With evidence accumulated for the potential role of DPT cells in many critical illnesses11, no report was found for SLE. In our study, the DPT cells were found to exist in the peripheral blood of both SLE patients and healthy individuals, with the DPT cell proportion in SLE patients significantly lower than that in the controls. This suggested that the DPT cell subset found in the SLE patients could represent a protective T cell subset or that other pathogenic factors in SLE caused the proportion of DPT cells to decrease.

This phenomenon might be explained by the role of cytokines produced by DPT cells. It has been confirmed that IL-6 has the most important effect on inducing the maturation of B lymphocytes into plasma cells and augmenting immunoglobulin secretion20. In human lupus patients, accentuated IL-6 levels correlate with the disease activity and anti-dsDNA levels21. But the production of IL-6 is reduced by IL-4 and IL-132223. DPT cells mainly produce IL-4 and IL-13 with a repressive role in the secretion of IL-6. A low proportion of DPT cells means that a high level of IL-6 can be produced, which can promote B lymphocyte proliferation and maturation in SLE, thus leading to an increased autoantibody production. On the other hand, it has been shown that IL-13 contributes to the negative regulation of the immune response23. The decreased proportion of DPT cells in SLE suggests that lower IL-13 level may play less of a role in negatively regulating immune responses including the suppressive role of B cell growth and antibody production. From the analysis it was inferred that the decline of DPT cells would be related to immune activation and might be an important factor leading to a worsening of SLE.

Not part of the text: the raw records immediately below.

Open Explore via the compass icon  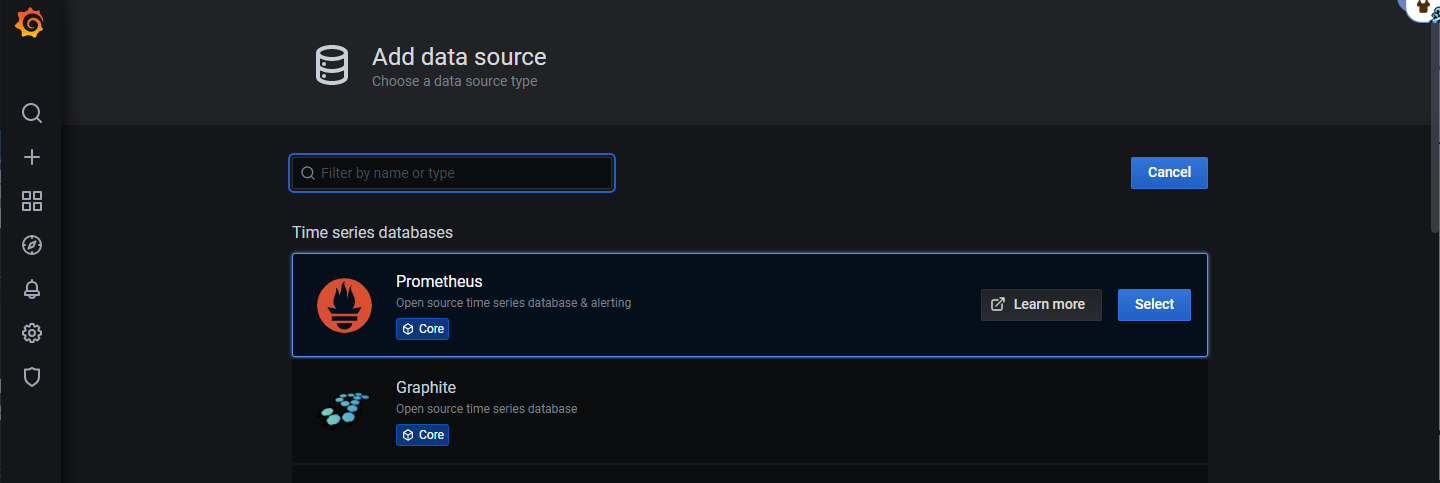click(32, 245)
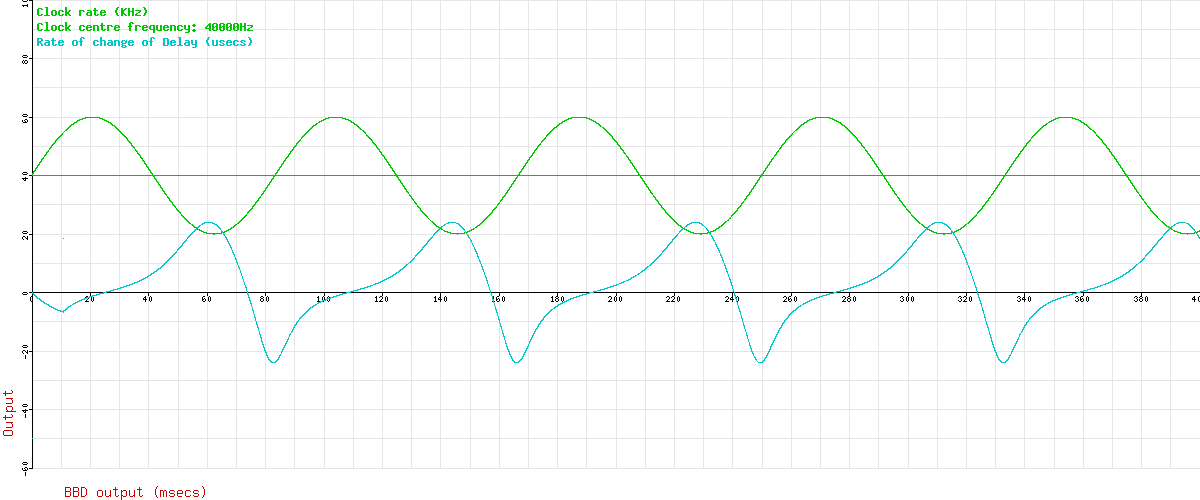Click the x-axis tick label 300

[x=906, y=299]
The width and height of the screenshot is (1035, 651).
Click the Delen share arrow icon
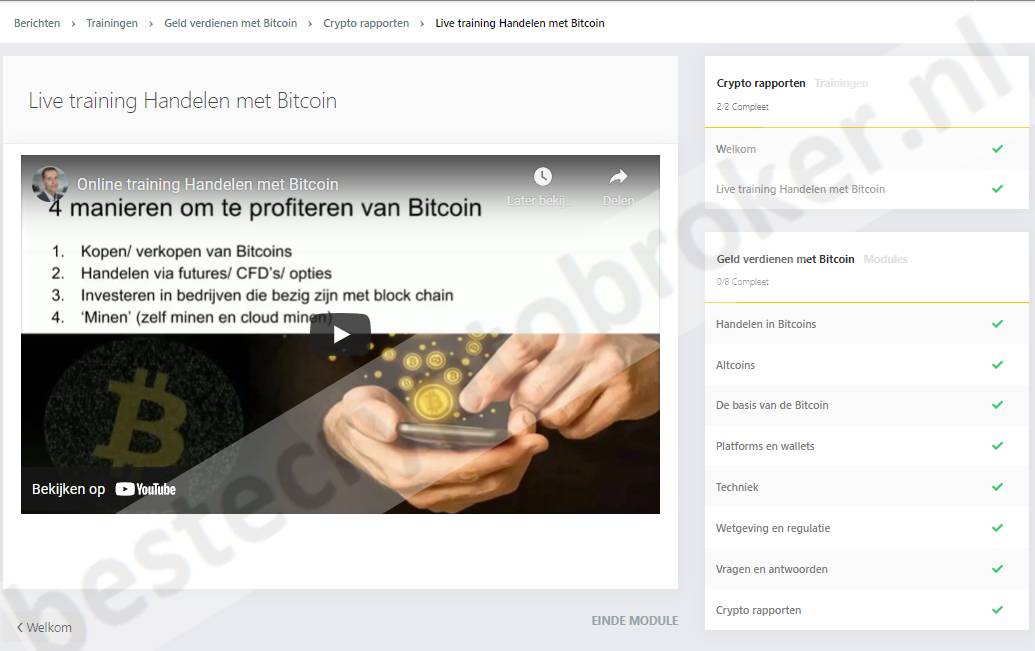pyautogui.click(x=618, y=176)
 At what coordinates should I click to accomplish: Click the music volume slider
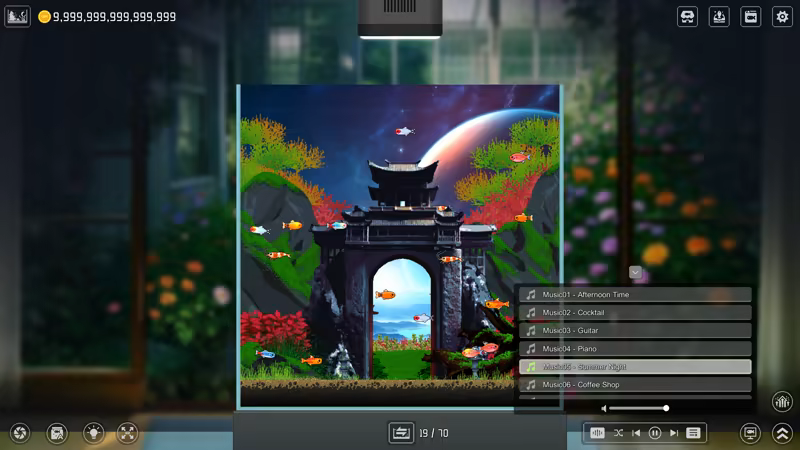click(638, 408)
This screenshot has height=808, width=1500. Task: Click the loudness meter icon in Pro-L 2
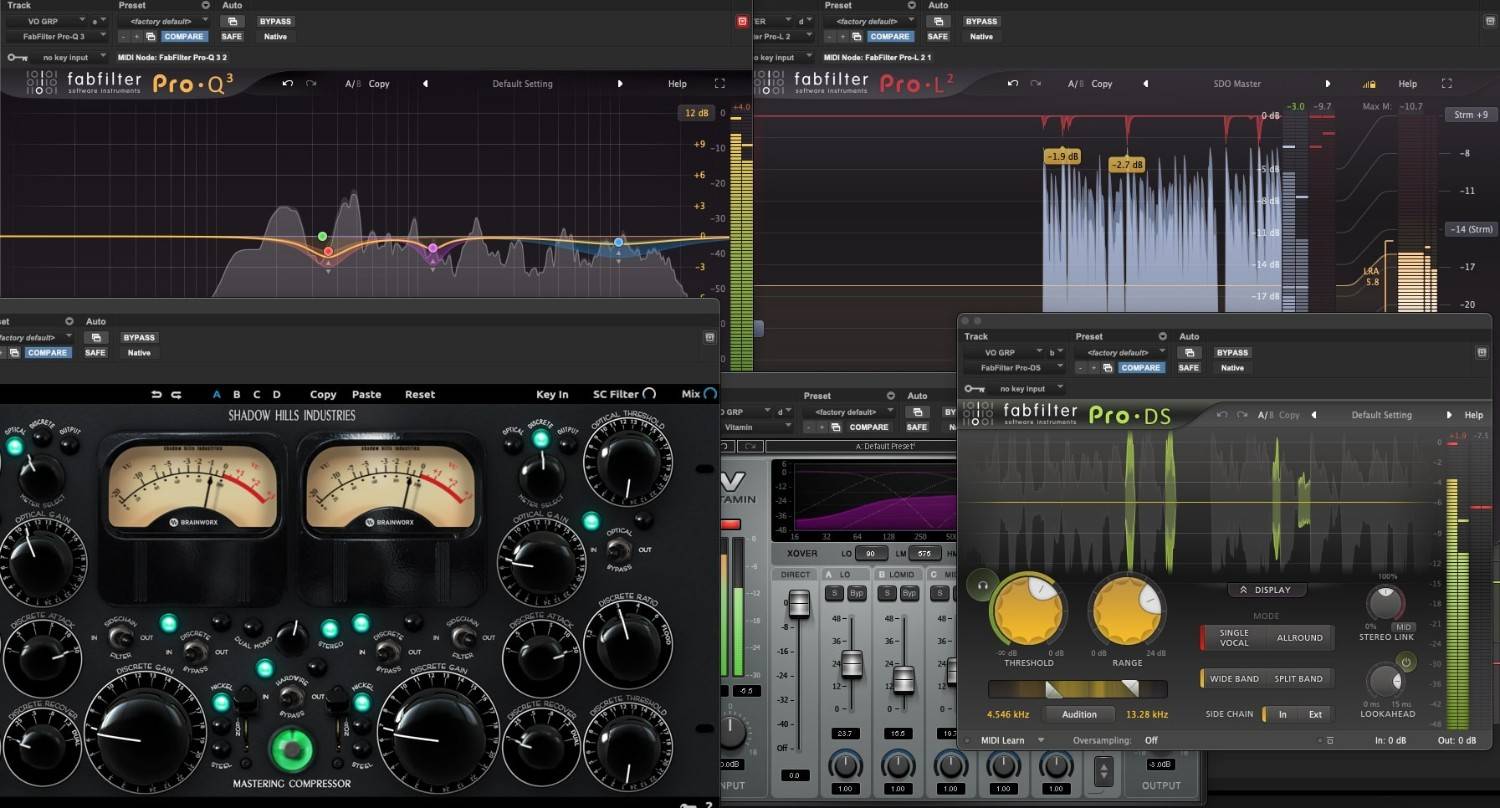[x=1368, y=83]
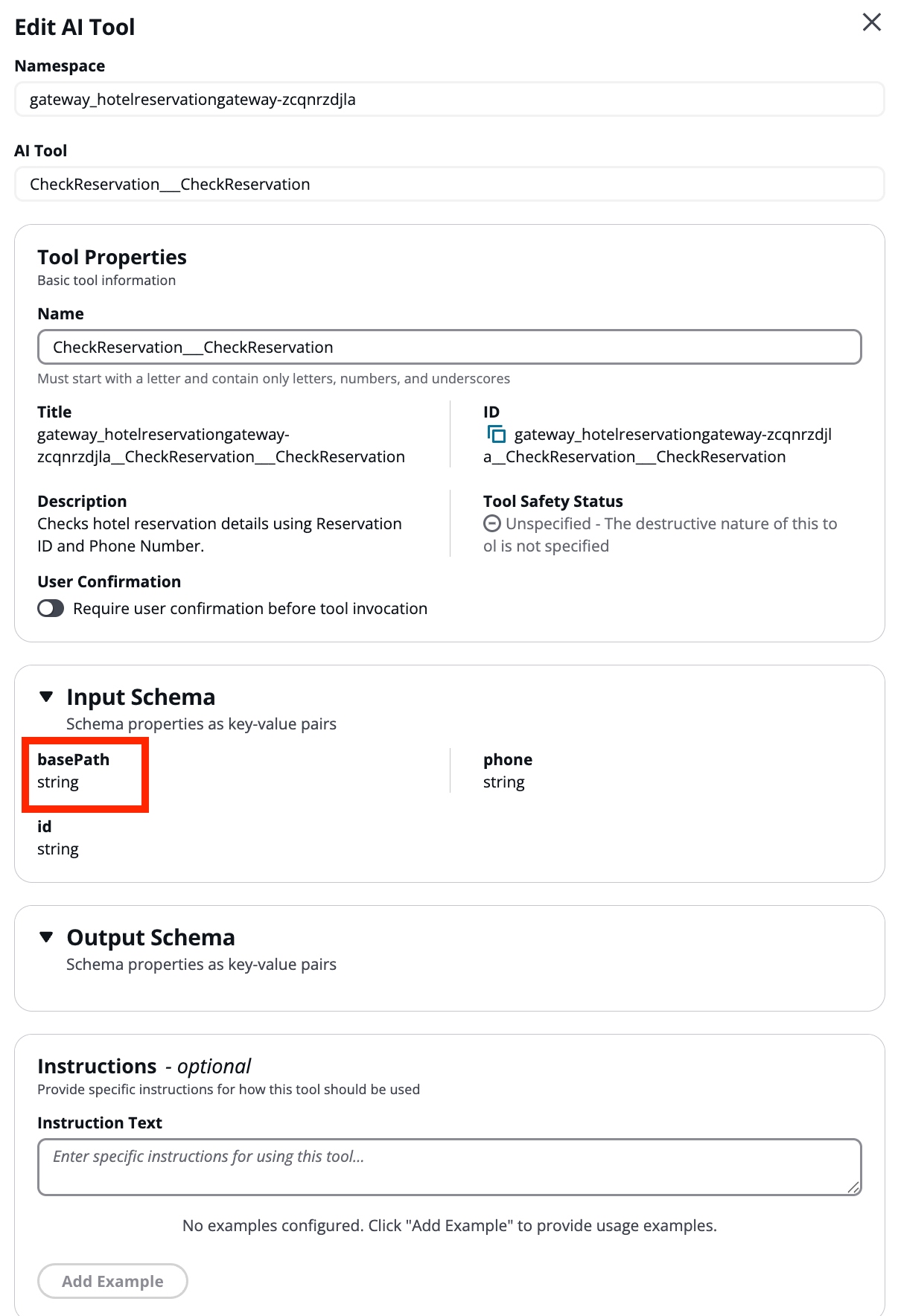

Our results showed that the DPT cell concentration was low in presence of low C3 or C4. It was proposed that more autoantibodies would lead to more immune complexes, which would subsequently activate classic complement pathways, resulting in a decreased complement level. The decreased proportion of DPT cells observed in this study was consistent with the hypothesis that active SLE patients possess more autoantibodies and less C3 and C424.

In conclusion, our data showed that the DPT cell proportion was lower in patients with SLE compared to healthy individuals, especially in the active status of disease. It also indicated that DPT might play a key suppressive role in the production of autoantibodies in SLE. Our study also demonstrated the potential relationship between DPT cells and humoral indicators in SLE. Results imply a negative association between the proportion of DPT cells and the activity of SLE, which suggests a potential role of DPT cells as an indicator of the clinical degree of SLE. Direct evidence that DPT regulates the pathogenesis of SLE needs to be investigated in future studies with a large samples and proper study design.